Combined morphologic-metabolic biomarkers from [18F]FDG-PET/CT stratify prognostic groups in low-risk NSCLC.

AIM

The aim of this study was to derive prognostic parameters from 2-[F]fluoro-2-deoxy-D-glucose ([F]FDG-PET/CT) in patients with low-risk NSCLC and determine their prognostic value.

METHODS

81 (21 female, mean age 66 a) therapy-naive patients that underwent [18F]FDG-PET/CT before histologic confirmation of NSCLC with stadium I and II between 2008-2016 were included. A mean follow-up time of 58 months (13-176), overall and progression free survival (OS, PFS) were registered. A volume of interest for the primary tumor was defined on PET and CT images. Parameters SUV, PET-solidity, PET-circularity, and CT-volume were analyzed.

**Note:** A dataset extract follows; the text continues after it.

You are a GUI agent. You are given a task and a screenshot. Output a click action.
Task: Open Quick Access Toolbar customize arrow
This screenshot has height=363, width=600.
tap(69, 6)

To evaluate the prognostic value of each parameter for OS, a minimum p-value approach was used to define cutoff values, survival analysis, and log-rank tests were performed, including subgroup analysis for combinations of parameters.

RESULTS

Mean OS was 58±28 months. Poor OS was associated with a tumor CT-volume >14.3 cm (p=0.02, HR=7.0, CI 2.7-17.7), higher SUV values >12.2 (p=0.003; HR=3.0, CI 1.3-6.7) and PET-solidity >0.919 (p=0.004; HR=3.0, CI 1.0-8.9). Combined parameter analysis revealed worse prognosis in larger volume/high SUV tumors compared to larger volume/lower SUV (p=0.028; HR=2.5, CI 1.1-5.5), high PET-solidity/low volume (p=0.01; HR=2.4, CI 0.8-6.6) and low SUV/high PET-solidity (p=0.02, HR=4.0, CI 0.8-19.0).

CONCLUSION

Even in this group of low-risk NSCLC patients, we identified a subgroup with a significantly worse prognosis by combining morphologic-metabolic biomarkers from [18F]FDG-PET/CT. The combination of SUV and CT-volume performed best. Based on these preliminary data, future prospective studies to validate this combined morphologic-metabolic imaging biomarker for potential therapeutic decisions seem promising.